_Alıştırma_:
Aşağıdaki okuma parçasına göre Rasûlullah (sav), eğitimci olduğunu belirtmek için ne buyurmuştur?

:: Okuma Parçası

Öğretmen-Öğrenci İletişimi Nasıl Olmalıdır?
Geçtiğimiz haftalarda öğretmenler günü dolayısıyla ileri geri laflar edildi. Ben de -bir eğitimci olarak- bu güne bu makalemle katkıda bulunmak istiyorum.
İnsan, yaratılışı itibariyle eğitilmeye muhtaç ve mecbur bir varlıktır. Doğuştan sahip olduğu bir takım kabiliyet ve özelliklere rağmen, ona kıvam verecek ve belli bir kalıba sokacak olan, eğitim ve öğretimdir. Bütün peygamberler Allah tarafından eğitilmişler, onlar da ümmetlerini eğitmiştir. Rasûlullah (sav) aynı zamanda eğitimci olduğunu belirtmek için “Allah beni bir muallim/öğretmen olarak gönderdi” buyurmuştur. (İbn Mace, Sünen, Mukaddime, 17)
“Âlimler, peygamberlerin varisleridir” (Buhari, İlim, 10) hadisi gereği, eğitimciler de peygamber postuna oturmuş kişiler olarak eğitim ve öğretimini üslendikleri kişileri eğitirken, peygamberî bir iletişim ortaya koymak zorundadır.

::::
:: Öğeler

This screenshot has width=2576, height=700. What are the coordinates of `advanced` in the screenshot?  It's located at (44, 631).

::::
:: Öğeler

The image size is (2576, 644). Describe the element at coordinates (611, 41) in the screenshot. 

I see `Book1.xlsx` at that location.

::::
:: Öğeler

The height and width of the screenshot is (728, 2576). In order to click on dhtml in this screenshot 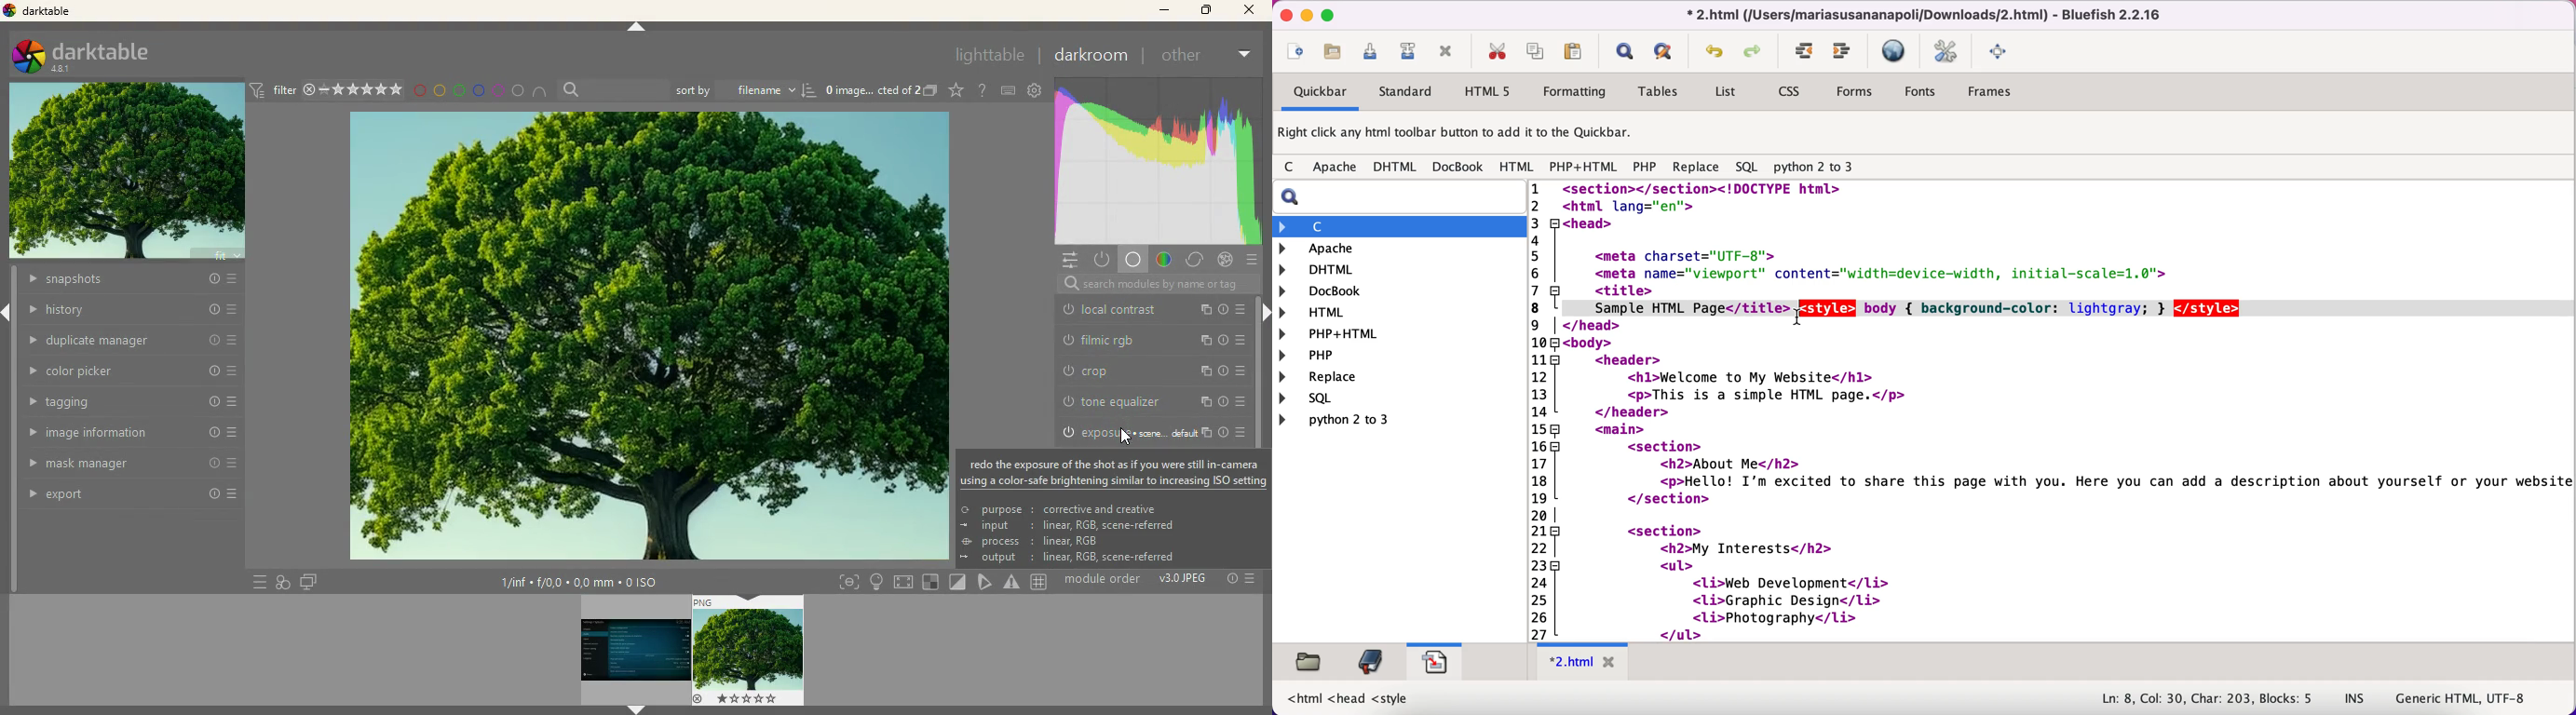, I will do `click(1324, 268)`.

::::

_Cevap_:
“Allah beni bir muallim/öğretmen olarak gönderdi” buyurmuştur.